Edit the forum thread below by copying the part that opens with the words containing "I don't really" and closes with "excessive sex scenes).", and change "Starz" to "HBO" throughout that part.

**PAGE EXTRACT:**
• • • • •

As for comparing violence against one thing to another, Jabrosky you said it's worse when a human is the victim; I find I can handle it equally whether human or animal, far easier if it's a CGI creature like a dragon, but not at all if it's real, like in documentaries. The documentary Grand Prix: The Killer Years made me cry a lot, for example, seeing footage of people burning to death in their cars while the race continued around them and marshals and other drivers tried in vain to pull them out. When it's real I can't handle it; when I know it's fiction I can, I just don't like it if it goes beyond what is necessary.


----------



## SlimShady (Aug 30, 2012)

I think the blood and gore in recent movies are usually laughable.  Sometimes it doesn't even look like real blood.  I much prefer the realistic portrayals of real wounds.  It makes the movie more haunting when a particularly liked character is killed in a bloody way.  The battles also become much more awesome when you get an idea of just how brutal things were.


----------



## squishybug87 (Aug 30, 2012)

I don't really like gore too much. I tend to get turned off of movies and shows that are needlessly gory. The only exception I have to that rule is Spartacus on Starz because the character development and plot is just so gripping to me. I usually look away when those scenes come up (that and the excessive sex scenes). 

I do love action though. I love a good martial arts movie. I love anything that pumps the adrenaline. Interestingly enough, several of my favorite movies are military dramas, but I think I'm just intrigued by, again, the potential character development as many of these are more character driven than plot driven. I really like Asian martial arts movies because they are usually very pretty visually (House of Flying Daggers, Hero, Crouching Tiger Hidden Dragon, etc). 

In real life situations, such as on the news, I literally can't stomach gore. I've watched quite a few war documentaries and I've reacted very physically to some of them. And yes, when an animal gets hurt, my heart heaves. Same for children. I kind of see them as one and the same.


----------



## Steerpike (Aug 30, 2012)

Blood and gore don't bother me, per se.

If a movie relies on it for shock value or to be 'scary,' then I generally find that the movie fails. If it is part of an otherwise good movie, I'm not bothered. Some movies use it very stylistically (Evil Dead 2, Kill Bill), and that's OK with me as well. You might even argue, to a lesser extent, for a more stylistic use in Pulp Fiction or Reservoir Dogs, both of which are movies I liked but which have a fair amount of blood and violence.


----------



## Ireth (Aug 30, 2012)

I'm not a huge fan of guts and gore, but I have happily watched some movies with copious amounts of spurting blood (300, V for Vendetta and Sweeney Todd, for instance). I'm rather squeamish about real-life stuff though.


----------



## squishybug87 (Aug 30, 2012)

Steerpike said:


> Blood and gore don't bother me, per se.

• • • • •

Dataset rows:
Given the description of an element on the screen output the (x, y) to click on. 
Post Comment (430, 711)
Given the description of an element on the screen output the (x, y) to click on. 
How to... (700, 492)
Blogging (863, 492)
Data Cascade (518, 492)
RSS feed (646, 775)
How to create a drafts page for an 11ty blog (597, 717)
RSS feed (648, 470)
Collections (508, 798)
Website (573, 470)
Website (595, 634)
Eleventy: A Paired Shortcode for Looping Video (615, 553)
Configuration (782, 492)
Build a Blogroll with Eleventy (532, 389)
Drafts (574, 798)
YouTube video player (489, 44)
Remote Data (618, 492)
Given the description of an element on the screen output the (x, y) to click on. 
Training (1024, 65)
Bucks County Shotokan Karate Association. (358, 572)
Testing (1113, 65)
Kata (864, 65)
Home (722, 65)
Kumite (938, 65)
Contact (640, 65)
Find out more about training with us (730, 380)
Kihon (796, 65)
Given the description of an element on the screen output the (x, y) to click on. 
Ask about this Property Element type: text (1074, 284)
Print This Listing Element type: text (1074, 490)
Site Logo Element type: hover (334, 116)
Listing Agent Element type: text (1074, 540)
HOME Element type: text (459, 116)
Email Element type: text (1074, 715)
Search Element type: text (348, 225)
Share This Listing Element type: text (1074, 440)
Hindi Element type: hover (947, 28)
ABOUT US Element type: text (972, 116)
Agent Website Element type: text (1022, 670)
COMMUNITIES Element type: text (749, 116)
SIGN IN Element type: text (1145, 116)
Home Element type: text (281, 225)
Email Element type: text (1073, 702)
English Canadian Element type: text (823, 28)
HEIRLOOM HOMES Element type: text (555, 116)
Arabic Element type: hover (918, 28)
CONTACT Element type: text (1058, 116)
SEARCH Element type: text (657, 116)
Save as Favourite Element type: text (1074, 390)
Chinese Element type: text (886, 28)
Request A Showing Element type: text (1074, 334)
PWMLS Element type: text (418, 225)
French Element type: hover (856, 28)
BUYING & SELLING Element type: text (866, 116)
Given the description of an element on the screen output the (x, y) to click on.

• • • • •

**FULL OUTPUT:**
I don't really like gore too much. I tend to get turned off of movies and shows that are needlessly gory. The only exception I have to that rule is Spartacus on HBO because the character development and plot is just so gripping to me. I usually look away when those scenes come up (that and the excessive sex scenes).